* _About this exercise_
Lines before the one holding "You are a GUI" are not wanted. Please copy that line and everything after it to the end of the records, exactly, skipping pictures.

* _Recorded data_

::::

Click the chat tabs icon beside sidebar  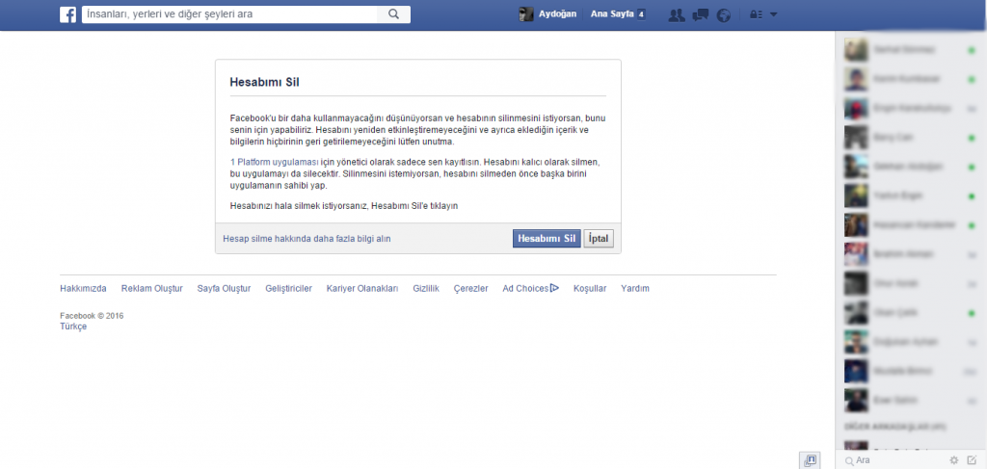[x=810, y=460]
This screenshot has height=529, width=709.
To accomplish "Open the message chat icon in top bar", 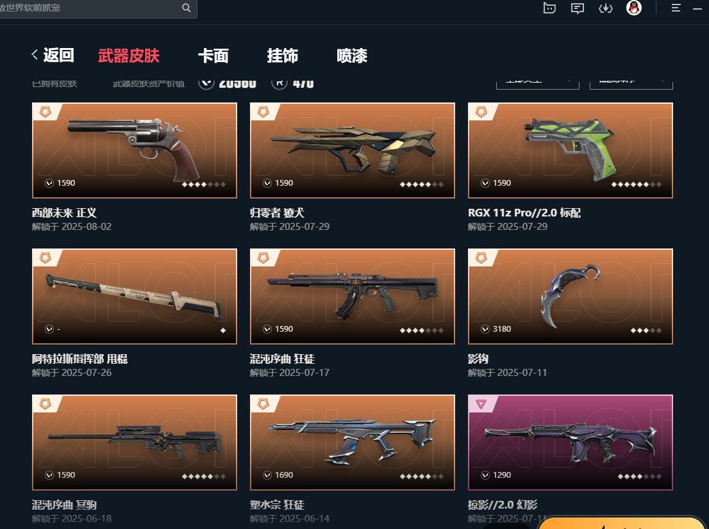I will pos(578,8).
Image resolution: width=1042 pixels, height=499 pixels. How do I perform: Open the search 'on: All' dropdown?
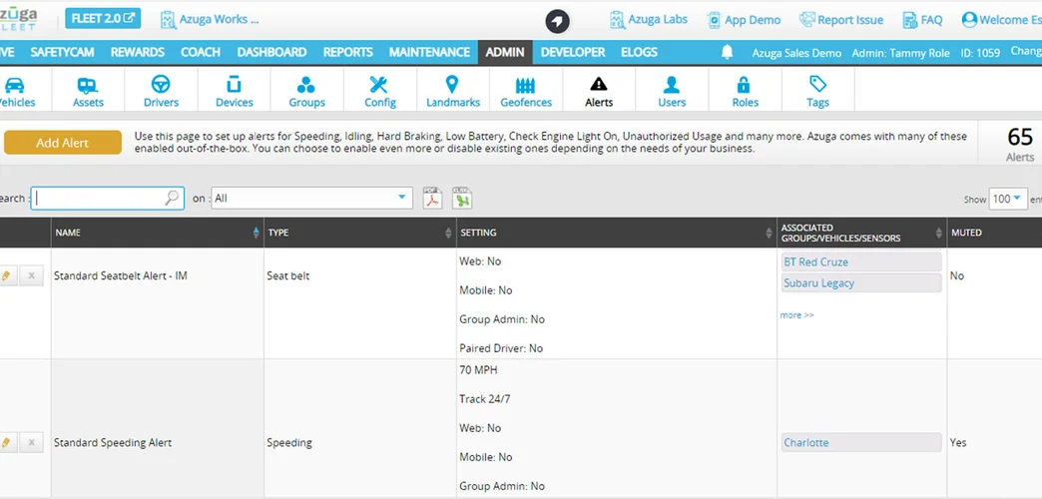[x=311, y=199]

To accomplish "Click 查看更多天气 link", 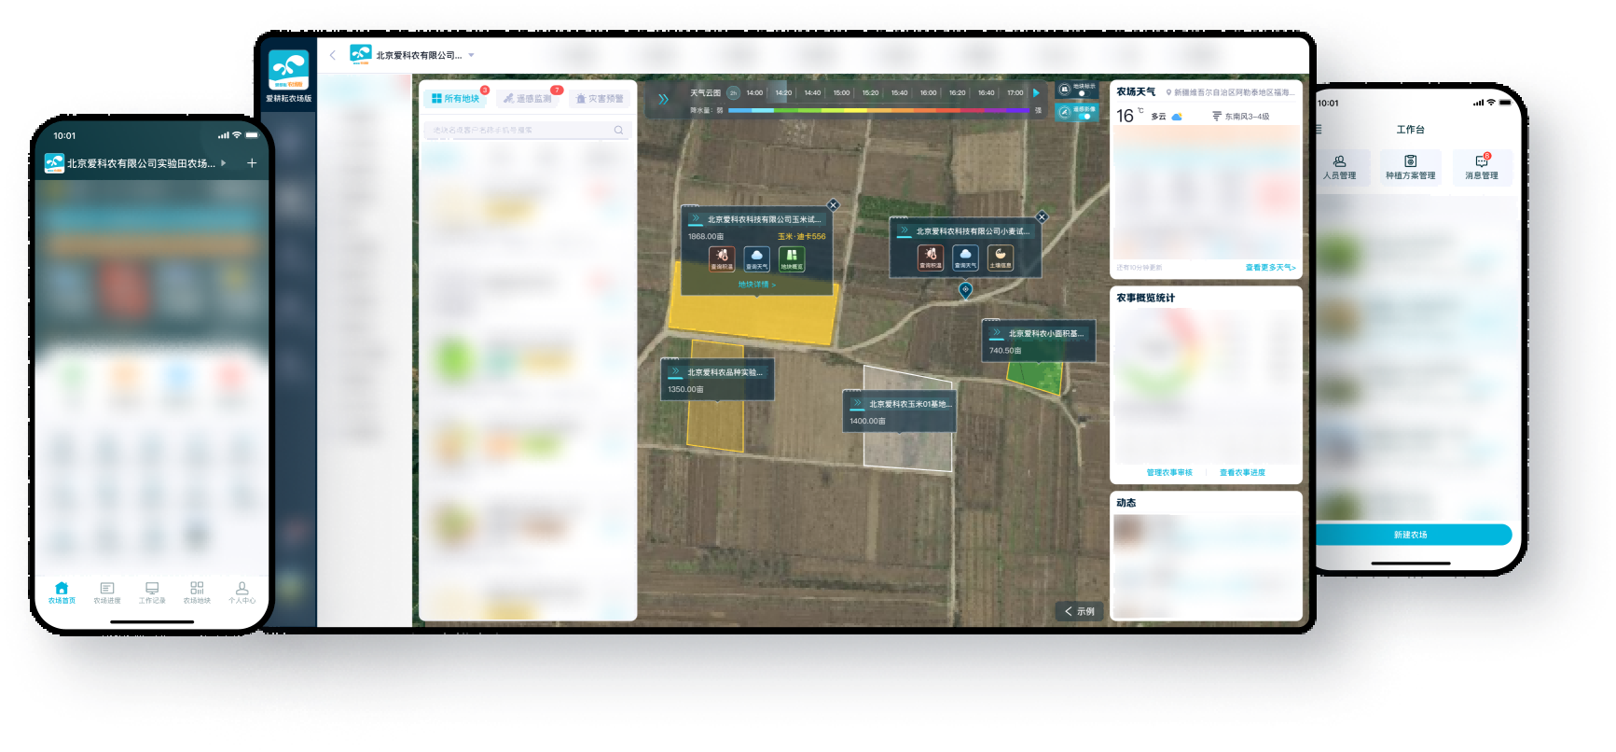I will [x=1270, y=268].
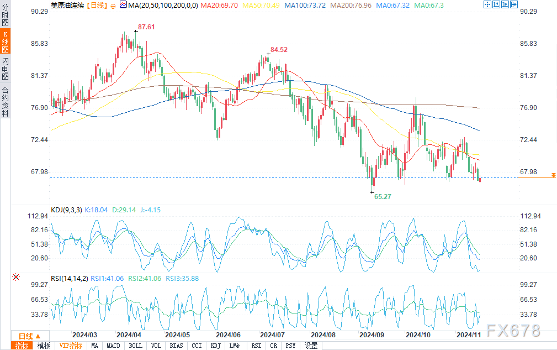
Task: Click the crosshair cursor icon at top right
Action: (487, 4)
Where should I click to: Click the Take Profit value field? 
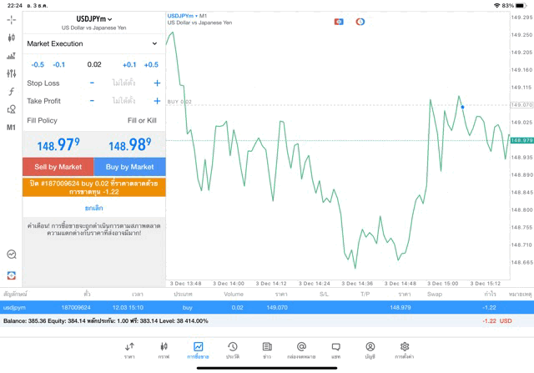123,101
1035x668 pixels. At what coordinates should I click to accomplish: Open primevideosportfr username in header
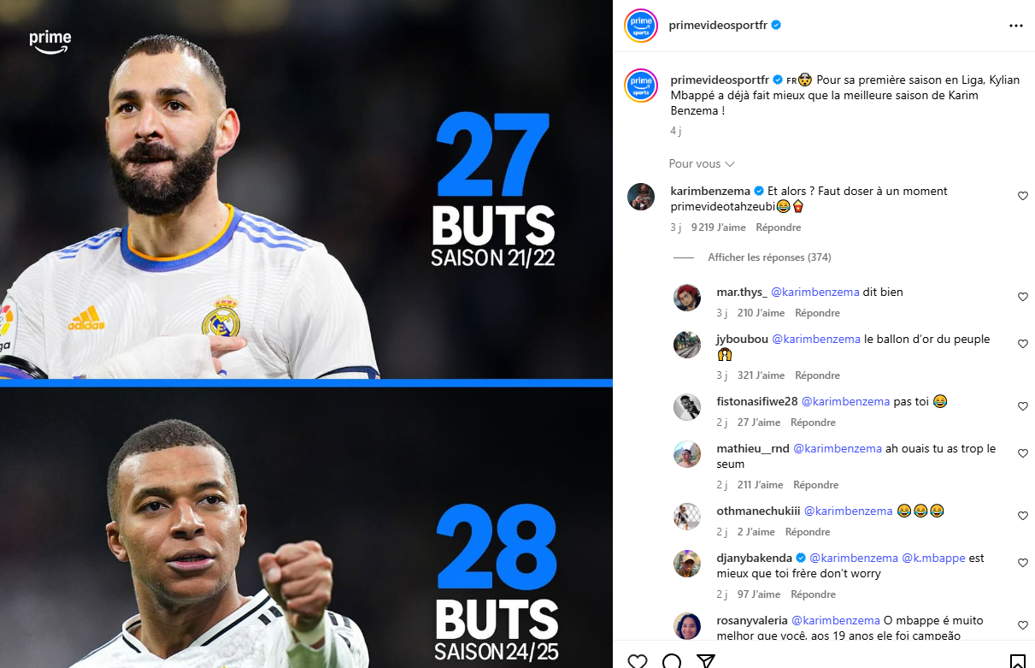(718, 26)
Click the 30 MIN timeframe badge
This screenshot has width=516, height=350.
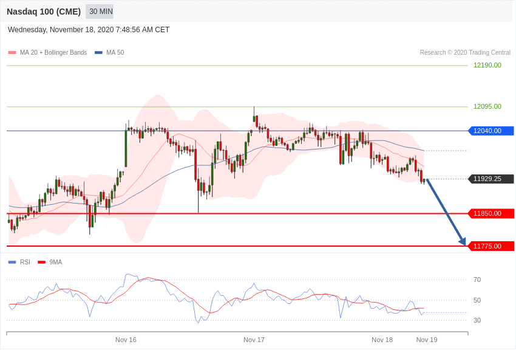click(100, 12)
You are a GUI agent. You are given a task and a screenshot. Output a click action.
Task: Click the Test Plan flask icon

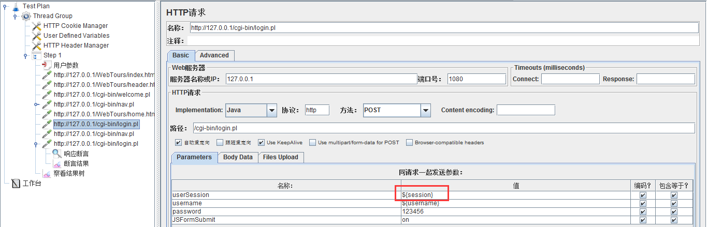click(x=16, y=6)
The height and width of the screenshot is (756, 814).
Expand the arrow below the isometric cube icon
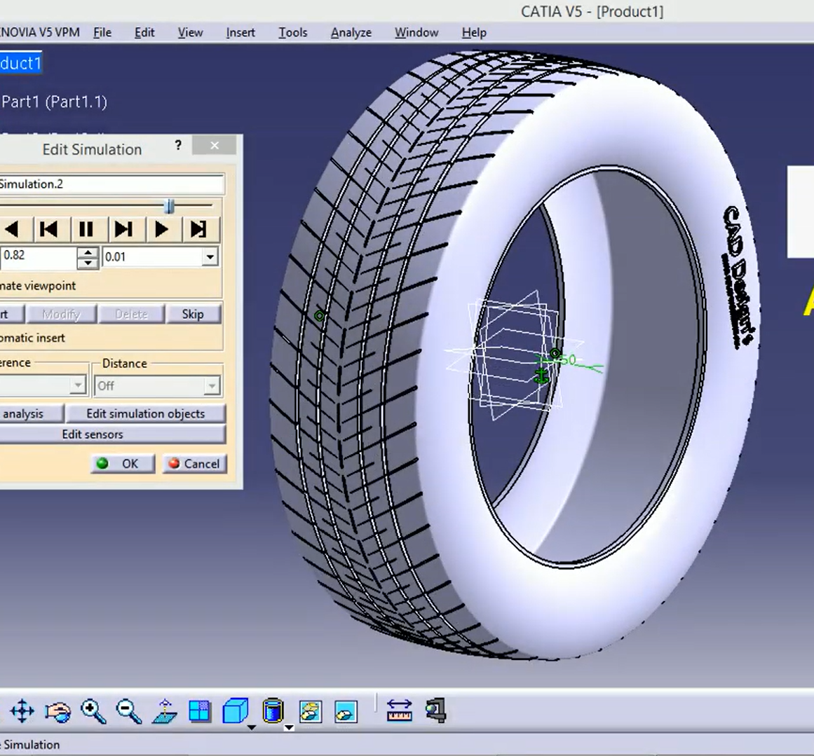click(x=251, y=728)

::::

* _Answer box_
You are a GUI agent. You are given a task and a screenshot. Output a click action.
Task: Click the Test Plan flask icon

click(x=16, y=6)
The height and width of the screenshot is (756, 814).
Expand the arrow below the isometric cube icon
click(x=251, y=728)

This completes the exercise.